(Beginning of Listed records)

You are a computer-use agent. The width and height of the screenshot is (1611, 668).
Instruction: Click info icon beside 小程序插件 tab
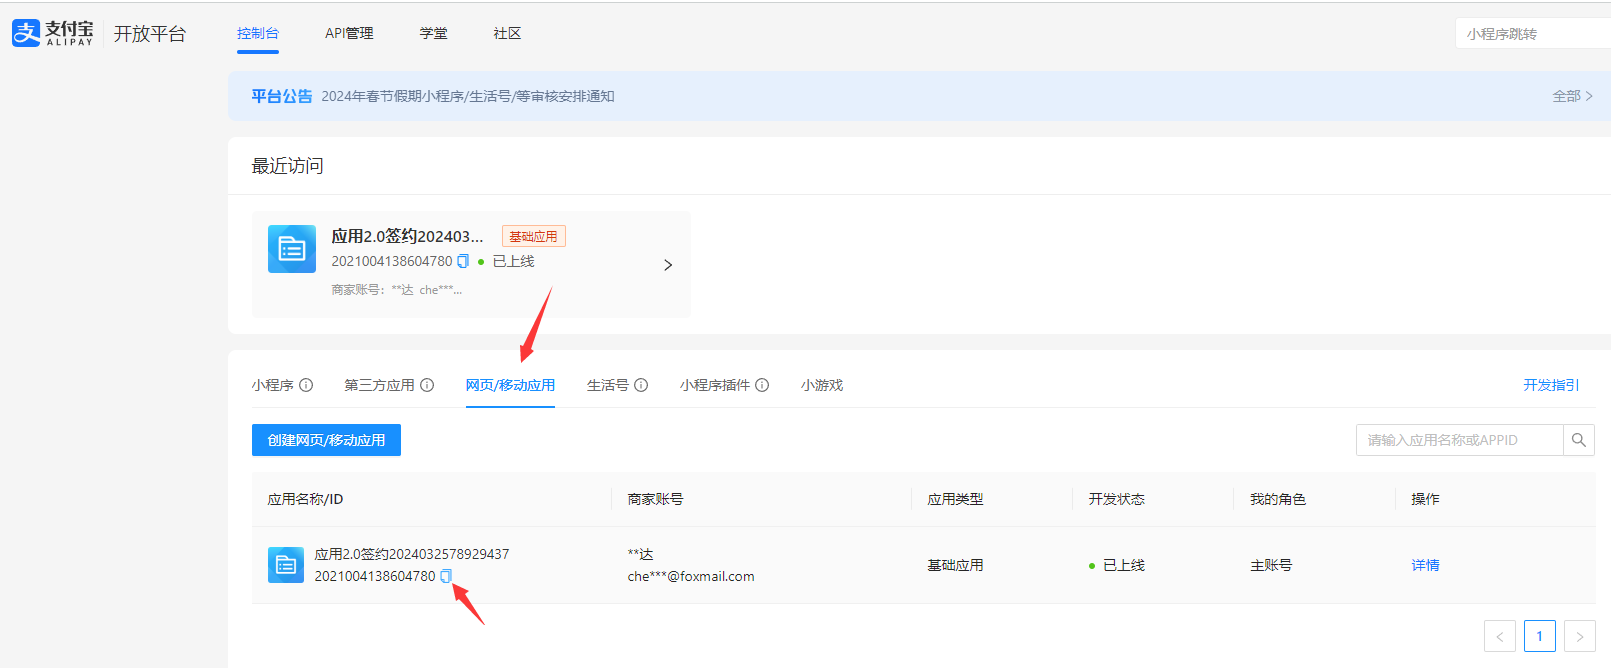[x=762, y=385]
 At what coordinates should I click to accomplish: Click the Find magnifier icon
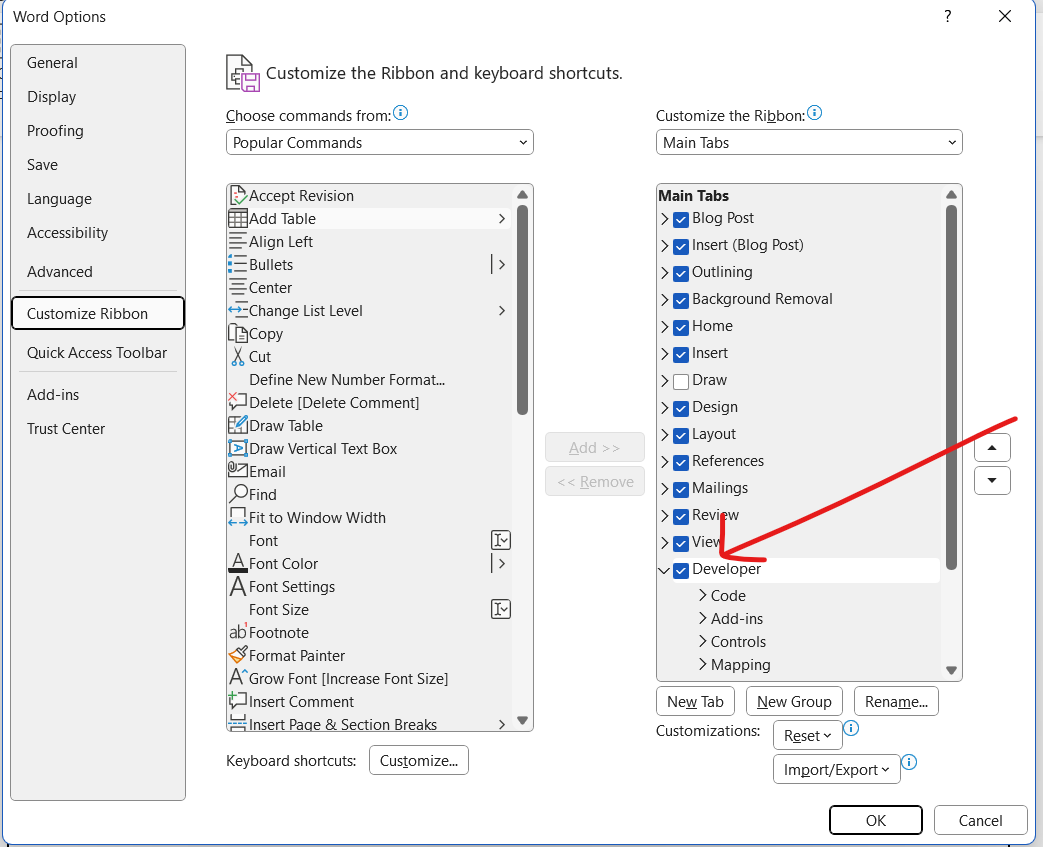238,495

(End of Listed records)

Could the entries above be copied out exactly, with no pictures included?

▸ **Written solution**:
You are a computer-use agent. The width and height of the screenshot is (1611, 668).
Instruction: Click info icon beside 小程序插件 tab
[x=762, y=385]
 At what coordinates should I click to accomplish: Click the Find magnifier icon
238,495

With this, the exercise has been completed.